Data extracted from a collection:
::::

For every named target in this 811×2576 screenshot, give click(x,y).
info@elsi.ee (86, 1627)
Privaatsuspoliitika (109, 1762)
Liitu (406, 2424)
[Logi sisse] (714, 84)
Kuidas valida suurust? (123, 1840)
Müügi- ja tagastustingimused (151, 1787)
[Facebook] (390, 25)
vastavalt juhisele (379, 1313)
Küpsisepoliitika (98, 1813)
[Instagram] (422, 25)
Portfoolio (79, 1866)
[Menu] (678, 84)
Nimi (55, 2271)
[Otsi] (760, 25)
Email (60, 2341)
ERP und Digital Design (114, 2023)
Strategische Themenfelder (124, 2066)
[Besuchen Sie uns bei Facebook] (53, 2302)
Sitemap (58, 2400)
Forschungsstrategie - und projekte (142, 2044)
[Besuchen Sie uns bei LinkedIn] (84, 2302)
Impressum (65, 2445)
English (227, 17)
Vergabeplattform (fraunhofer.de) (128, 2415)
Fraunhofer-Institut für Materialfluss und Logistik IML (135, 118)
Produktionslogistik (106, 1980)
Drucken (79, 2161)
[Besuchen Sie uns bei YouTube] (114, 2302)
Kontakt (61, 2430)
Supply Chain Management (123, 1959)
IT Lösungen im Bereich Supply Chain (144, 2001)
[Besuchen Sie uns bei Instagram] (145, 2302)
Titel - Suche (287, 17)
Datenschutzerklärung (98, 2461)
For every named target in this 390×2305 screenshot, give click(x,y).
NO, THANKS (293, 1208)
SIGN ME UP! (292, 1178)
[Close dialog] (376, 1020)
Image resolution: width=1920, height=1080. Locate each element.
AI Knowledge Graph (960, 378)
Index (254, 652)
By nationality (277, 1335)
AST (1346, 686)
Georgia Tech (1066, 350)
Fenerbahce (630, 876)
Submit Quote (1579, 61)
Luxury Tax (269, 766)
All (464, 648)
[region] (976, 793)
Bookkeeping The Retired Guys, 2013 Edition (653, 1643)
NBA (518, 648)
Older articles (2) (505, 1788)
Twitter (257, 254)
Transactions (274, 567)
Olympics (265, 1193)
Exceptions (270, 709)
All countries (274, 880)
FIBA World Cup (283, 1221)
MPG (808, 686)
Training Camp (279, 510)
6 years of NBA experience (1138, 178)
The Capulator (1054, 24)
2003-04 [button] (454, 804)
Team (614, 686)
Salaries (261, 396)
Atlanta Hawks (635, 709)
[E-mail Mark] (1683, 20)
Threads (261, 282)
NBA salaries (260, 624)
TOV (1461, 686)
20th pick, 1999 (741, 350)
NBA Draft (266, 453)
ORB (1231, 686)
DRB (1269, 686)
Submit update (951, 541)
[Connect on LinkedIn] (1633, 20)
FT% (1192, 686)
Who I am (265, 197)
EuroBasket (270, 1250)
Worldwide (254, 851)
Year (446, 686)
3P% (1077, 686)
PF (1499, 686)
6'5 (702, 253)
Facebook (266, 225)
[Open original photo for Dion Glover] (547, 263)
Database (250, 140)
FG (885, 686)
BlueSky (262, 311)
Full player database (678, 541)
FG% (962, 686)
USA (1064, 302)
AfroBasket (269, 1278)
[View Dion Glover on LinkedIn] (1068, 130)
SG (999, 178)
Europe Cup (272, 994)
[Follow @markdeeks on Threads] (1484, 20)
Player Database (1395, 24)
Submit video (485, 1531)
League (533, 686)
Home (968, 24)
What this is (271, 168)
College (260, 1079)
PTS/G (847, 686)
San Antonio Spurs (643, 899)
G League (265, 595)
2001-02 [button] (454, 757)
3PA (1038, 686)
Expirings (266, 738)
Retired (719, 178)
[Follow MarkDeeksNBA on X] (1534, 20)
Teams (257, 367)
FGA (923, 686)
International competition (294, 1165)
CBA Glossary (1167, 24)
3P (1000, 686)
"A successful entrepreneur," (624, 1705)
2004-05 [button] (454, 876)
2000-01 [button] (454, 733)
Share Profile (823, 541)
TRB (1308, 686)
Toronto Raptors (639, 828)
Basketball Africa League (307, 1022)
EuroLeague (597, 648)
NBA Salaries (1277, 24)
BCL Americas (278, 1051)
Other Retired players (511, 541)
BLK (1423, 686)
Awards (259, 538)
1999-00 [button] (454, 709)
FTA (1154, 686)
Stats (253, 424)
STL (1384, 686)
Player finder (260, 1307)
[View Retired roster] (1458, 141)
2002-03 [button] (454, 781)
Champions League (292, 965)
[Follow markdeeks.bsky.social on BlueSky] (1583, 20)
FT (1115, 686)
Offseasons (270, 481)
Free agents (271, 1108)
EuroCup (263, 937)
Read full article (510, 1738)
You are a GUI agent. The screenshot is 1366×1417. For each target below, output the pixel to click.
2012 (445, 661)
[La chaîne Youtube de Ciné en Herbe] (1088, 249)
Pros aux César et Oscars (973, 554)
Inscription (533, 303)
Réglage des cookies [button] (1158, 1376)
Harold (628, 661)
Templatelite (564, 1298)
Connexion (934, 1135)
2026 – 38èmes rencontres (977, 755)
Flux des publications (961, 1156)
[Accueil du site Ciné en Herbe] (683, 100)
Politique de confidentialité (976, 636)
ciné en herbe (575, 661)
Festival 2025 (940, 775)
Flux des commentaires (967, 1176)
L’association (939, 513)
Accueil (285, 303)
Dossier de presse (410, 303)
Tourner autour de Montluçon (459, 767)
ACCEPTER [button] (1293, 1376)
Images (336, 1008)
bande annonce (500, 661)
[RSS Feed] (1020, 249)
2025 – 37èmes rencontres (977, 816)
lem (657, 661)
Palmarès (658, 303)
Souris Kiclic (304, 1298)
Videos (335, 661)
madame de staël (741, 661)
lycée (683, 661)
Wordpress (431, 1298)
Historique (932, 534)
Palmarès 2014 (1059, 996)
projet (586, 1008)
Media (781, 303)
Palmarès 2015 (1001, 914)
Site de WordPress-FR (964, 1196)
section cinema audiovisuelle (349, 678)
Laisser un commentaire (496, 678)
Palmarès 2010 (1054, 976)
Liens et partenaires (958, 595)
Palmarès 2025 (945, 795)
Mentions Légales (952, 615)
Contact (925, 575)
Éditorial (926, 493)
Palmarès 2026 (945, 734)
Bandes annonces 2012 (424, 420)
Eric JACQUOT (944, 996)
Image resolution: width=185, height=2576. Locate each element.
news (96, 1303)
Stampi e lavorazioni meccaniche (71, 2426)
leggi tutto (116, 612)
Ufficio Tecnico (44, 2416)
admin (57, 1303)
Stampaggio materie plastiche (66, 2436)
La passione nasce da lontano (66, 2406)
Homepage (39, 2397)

::::

#### WHAT IS EXPECTED:
Find every line in the records above that holds the word "Glover", and copy each one.

#### EXERCISE RESPONSE:
[Open original photo for Dion Glover] (547, 263)
[View Dion Glover on LinkedIn] (1068, 130)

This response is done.